Rachel Teubner is Research Fellow in Medieval and Early Modern Studies at the Institute for Religion and Critical Inquiry (Australian Catholic University). She was formerly Tibor Wlassics Fellow in Dante Studies at the University of Virginia (UVa), where she completed her PhD in 2018. At UVa she held a graduate teaching fellowship, offering undergraduate instruction in religion and literature, American studies, and the history of Christian thought. From 2011-2013 she worked as Public Engagement Officer at the University of Cambridge, coordinating knowledge exchange networks and supporting the University’s annual festivals. She holds an MAR in Religion and Literature from Yale University and a BA in English and Religion from St. Olaf College.

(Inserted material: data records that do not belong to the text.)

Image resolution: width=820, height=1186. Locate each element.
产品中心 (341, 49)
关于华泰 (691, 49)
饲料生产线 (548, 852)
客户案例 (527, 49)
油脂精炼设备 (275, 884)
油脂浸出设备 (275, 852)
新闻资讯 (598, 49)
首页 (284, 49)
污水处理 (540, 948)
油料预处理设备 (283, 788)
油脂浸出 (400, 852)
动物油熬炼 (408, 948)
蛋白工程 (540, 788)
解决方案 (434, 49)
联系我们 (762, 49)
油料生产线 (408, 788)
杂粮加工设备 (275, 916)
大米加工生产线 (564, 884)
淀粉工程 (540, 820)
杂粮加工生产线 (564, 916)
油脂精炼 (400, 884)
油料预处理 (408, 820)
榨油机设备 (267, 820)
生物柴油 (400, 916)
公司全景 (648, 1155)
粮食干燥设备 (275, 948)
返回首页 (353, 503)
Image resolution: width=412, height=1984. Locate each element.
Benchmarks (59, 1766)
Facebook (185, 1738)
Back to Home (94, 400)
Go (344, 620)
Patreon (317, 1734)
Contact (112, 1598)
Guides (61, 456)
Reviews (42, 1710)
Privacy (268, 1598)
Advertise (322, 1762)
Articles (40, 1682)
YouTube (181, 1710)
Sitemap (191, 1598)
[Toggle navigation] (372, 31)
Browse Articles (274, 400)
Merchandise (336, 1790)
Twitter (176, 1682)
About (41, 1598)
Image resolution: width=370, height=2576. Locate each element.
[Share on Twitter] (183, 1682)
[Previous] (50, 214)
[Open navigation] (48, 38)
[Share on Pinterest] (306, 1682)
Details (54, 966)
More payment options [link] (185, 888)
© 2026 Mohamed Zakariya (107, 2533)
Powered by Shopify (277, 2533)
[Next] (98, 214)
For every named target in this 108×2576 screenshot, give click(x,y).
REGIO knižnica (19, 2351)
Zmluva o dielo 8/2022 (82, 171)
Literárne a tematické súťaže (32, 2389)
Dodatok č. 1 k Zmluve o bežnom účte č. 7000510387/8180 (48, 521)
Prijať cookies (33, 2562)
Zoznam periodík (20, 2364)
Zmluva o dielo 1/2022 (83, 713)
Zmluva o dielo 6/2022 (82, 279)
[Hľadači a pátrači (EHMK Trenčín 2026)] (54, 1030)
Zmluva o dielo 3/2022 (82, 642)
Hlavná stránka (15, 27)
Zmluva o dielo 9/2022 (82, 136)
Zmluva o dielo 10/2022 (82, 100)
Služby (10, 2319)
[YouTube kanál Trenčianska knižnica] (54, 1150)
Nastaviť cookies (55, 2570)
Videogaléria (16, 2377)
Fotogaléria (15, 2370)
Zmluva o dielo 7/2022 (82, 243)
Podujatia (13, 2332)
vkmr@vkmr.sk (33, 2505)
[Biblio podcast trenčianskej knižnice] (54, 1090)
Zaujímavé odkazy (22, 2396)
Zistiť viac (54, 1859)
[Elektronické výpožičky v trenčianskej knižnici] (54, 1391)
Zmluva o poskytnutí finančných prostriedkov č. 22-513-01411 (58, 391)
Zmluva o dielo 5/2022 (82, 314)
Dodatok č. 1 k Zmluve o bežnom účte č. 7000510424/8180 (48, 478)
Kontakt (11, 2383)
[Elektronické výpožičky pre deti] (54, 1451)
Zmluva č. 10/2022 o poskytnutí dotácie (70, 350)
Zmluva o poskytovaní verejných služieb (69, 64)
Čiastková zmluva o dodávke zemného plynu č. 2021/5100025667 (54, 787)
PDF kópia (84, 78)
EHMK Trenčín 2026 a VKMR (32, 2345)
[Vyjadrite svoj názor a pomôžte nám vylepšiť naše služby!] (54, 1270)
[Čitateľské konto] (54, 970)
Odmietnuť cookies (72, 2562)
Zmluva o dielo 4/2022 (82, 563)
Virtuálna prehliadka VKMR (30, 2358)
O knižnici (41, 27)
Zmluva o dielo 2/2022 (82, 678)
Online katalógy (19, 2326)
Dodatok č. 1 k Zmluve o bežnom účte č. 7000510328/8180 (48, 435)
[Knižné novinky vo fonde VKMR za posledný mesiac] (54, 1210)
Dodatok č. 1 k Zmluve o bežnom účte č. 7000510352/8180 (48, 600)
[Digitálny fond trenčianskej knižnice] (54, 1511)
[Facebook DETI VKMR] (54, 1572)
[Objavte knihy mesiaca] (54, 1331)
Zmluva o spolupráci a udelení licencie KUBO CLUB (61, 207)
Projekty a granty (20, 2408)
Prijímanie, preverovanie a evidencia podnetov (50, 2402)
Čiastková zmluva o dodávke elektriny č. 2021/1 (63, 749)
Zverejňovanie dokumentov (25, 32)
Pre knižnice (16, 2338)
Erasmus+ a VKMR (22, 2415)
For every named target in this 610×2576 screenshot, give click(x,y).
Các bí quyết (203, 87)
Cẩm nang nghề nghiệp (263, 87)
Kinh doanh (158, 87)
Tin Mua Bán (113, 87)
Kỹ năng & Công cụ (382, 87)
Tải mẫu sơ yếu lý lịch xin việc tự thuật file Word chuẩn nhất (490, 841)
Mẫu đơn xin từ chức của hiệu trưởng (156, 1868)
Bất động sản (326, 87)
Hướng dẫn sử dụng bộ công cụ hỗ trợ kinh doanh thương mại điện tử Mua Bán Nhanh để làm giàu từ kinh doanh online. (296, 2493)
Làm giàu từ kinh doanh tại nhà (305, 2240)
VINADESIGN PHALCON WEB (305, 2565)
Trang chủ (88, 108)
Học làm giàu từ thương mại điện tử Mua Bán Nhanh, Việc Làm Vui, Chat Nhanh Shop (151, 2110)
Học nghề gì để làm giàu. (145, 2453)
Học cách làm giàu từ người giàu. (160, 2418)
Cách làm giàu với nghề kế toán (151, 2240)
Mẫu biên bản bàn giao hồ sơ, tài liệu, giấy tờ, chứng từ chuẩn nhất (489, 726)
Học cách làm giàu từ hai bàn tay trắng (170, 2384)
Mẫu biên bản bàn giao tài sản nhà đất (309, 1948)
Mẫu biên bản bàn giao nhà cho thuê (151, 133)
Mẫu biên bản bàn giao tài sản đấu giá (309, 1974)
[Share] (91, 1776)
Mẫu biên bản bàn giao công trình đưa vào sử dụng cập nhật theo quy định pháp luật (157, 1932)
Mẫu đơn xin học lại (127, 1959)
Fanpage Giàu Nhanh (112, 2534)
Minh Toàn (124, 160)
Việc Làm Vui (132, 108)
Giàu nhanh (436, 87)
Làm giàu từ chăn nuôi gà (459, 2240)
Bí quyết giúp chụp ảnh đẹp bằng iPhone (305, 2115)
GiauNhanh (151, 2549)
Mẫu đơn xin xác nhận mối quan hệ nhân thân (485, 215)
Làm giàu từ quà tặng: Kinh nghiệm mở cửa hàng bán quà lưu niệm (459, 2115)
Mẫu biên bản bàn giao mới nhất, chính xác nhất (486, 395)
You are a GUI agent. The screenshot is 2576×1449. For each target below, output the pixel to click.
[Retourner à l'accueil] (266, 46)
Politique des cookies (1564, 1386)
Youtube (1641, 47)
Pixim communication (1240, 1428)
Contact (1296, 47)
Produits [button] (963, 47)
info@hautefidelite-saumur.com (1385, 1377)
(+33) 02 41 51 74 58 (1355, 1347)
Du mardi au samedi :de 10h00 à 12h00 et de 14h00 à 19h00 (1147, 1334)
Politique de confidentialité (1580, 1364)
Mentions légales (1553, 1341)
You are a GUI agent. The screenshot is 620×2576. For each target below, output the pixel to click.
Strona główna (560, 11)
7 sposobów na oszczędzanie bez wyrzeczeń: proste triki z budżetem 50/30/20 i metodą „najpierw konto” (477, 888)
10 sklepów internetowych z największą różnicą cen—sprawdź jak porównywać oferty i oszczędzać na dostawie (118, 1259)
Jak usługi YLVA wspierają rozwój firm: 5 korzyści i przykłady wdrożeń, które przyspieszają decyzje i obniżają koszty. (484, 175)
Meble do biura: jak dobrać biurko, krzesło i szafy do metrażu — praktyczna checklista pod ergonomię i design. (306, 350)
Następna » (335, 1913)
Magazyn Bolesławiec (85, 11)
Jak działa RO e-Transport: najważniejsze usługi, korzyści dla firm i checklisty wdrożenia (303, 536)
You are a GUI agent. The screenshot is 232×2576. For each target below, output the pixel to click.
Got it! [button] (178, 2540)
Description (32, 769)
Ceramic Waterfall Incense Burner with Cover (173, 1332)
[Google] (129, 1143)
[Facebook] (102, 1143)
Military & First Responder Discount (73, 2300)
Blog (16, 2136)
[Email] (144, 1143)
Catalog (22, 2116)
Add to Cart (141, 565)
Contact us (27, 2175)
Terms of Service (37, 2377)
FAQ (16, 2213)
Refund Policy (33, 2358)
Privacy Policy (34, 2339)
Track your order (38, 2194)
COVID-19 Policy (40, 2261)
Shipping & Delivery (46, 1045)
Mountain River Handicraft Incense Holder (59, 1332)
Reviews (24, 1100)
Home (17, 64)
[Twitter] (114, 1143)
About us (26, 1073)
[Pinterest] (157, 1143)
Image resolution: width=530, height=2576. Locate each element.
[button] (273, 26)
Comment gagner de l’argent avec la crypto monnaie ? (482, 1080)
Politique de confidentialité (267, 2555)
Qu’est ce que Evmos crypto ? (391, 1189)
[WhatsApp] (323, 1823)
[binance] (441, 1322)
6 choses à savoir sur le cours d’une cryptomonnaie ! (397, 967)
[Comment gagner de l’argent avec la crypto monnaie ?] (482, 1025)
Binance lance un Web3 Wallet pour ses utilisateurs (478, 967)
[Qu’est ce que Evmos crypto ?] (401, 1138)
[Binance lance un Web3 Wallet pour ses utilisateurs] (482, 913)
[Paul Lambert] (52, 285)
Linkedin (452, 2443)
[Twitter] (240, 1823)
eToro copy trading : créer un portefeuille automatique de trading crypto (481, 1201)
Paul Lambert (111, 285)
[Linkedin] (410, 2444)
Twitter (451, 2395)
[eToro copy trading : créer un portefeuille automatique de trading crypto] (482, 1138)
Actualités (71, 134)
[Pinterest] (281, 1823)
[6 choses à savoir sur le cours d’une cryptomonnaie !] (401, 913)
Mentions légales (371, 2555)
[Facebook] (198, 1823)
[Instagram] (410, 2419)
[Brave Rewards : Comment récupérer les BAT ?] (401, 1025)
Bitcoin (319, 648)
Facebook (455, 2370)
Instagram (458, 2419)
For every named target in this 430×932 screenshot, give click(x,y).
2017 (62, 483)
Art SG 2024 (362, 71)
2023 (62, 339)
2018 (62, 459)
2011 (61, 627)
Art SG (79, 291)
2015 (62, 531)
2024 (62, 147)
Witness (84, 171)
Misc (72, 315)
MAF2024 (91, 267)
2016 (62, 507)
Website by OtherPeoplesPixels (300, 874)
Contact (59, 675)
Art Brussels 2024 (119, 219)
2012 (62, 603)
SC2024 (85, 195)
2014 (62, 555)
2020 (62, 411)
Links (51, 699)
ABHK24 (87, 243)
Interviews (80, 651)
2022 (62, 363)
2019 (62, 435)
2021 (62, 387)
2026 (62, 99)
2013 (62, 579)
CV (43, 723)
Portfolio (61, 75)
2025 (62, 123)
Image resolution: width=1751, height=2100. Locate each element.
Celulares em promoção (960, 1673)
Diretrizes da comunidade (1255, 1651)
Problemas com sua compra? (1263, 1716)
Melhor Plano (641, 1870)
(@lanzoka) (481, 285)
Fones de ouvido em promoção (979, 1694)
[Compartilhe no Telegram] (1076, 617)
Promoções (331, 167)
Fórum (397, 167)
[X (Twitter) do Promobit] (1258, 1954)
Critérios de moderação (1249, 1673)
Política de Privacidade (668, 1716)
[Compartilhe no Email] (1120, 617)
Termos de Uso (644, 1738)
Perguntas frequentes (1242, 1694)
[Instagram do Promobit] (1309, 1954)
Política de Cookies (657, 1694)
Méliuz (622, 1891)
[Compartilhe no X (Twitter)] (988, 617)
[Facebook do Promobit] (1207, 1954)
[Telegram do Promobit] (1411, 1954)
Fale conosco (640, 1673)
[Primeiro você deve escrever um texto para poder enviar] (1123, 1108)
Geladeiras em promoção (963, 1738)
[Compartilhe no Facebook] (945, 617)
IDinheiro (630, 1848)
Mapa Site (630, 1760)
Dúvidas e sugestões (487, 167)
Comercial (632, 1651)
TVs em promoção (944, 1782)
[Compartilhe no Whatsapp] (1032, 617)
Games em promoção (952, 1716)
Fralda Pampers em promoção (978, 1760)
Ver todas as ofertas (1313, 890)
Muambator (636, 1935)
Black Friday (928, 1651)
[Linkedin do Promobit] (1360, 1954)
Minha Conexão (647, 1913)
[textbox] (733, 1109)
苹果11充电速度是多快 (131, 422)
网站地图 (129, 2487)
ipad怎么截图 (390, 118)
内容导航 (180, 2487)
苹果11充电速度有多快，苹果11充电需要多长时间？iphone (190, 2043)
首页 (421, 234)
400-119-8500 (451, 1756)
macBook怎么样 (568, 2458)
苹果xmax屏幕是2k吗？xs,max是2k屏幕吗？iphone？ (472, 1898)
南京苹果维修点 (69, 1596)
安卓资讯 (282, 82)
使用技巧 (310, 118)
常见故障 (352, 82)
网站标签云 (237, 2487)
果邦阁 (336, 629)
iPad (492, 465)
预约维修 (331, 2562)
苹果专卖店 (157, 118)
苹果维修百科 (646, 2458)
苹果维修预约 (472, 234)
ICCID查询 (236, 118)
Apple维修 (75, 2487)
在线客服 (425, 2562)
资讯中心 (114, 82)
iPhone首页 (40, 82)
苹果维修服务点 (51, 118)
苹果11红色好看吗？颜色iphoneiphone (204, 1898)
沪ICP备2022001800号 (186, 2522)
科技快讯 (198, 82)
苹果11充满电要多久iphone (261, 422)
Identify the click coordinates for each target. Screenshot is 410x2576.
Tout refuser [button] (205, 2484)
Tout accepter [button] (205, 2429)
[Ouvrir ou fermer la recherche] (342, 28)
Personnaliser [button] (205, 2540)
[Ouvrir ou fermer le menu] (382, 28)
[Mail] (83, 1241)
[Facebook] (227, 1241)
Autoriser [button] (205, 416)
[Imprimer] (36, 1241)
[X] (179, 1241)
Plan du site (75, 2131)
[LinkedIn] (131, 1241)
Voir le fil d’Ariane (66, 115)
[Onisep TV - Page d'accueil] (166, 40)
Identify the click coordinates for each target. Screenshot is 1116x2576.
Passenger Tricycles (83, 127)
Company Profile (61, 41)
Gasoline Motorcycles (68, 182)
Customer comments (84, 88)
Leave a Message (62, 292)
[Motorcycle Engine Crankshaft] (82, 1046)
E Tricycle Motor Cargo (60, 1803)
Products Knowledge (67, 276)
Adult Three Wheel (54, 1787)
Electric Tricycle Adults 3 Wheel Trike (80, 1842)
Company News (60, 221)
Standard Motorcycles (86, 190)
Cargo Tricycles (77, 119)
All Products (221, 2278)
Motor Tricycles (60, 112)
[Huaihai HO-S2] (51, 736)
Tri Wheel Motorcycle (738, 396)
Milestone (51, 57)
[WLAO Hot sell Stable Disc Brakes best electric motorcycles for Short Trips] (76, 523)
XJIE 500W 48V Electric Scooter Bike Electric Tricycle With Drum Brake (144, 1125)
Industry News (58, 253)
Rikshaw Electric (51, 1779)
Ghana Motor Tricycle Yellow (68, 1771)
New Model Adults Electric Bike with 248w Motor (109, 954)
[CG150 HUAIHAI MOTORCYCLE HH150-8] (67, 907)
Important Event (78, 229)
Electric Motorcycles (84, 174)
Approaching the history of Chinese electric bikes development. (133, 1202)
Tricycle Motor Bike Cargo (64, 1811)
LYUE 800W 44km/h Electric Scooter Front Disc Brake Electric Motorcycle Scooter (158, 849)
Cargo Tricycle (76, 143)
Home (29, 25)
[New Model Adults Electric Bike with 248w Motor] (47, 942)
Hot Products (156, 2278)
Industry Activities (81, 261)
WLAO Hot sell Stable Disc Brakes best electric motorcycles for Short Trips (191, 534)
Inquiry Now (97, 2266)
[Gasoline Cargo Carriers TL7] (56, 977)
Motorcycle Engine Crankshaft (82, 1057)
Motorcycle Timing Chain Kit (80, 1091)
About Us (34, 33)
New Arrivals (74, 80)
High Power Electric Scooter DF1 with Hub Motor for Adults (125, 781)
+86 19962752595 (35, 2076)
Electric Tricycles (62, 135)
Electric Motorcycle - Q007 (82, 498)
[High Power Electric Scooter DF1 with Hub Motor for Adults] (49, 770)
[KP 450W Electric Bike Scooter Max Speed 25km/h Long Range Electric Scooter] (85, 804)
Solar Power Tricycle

She is presently revising a first monograph, Practicing Humility: Poetry and Paradox in Dante’s Commedia. Her current research explores the relationship between literary form, ecclesiastical authority and spiritual independence in the lyric writings of early modern laywomen in Europe. Her research focuses on the theological methods and religious claims of medieval and early modern literary texts, with forays into their intertextual relationships with textual sources and textual responses. Her work remains sensitive to feminist analyses of religious thought and culture, and to the constructive possibilities of early modern feminisms and proto-feminisms.

Theo-experiments and (proto) feminisms in Vittoria Colonna, Marguerite of Navarre, and Mary Sidney
ICI Affiliate Project 2019-20

This research project explores the relationship between literary form and religious ingenuity in the works of three early modern laywomen: Vittoria Colonna (c. 1492-1547), Marguerite of Navarre (1492-1549) and Mary Sidney (1561-1621). Drawing on studies that have focused on cloistered women and their responses to constraint and exclusion, I examine lyrics that respond to the Reformed spiritualities and ecclesiastical authorities of their volatile cultural and devotional contexts. These lyrics communicate both their authors’ deference to authorities as well as independence from such authorities (civically, clerically or sexually defined), indicating the literary and theological affirmation extended to women by Reformed teachings.

Moreover, they are works demonstrating religious experimentation in both form and content, exploring spiritual possibilities at the same time that they test the boundaries of literary genres. In analyzing these texts, I ask: what is the relationship between power and submission in these expressions of independent spirituality? How does the possibility implicit in the lyric “I” relate to the concern for orthodoxy; i.e., is it symbiotic, or destabilizing? As cultural artefacts, how do these writings disrupt the conventional dichotomy between monotheistic religion and feminist theory; and what sort of feminism, or proto-feminism, do these projects constitute?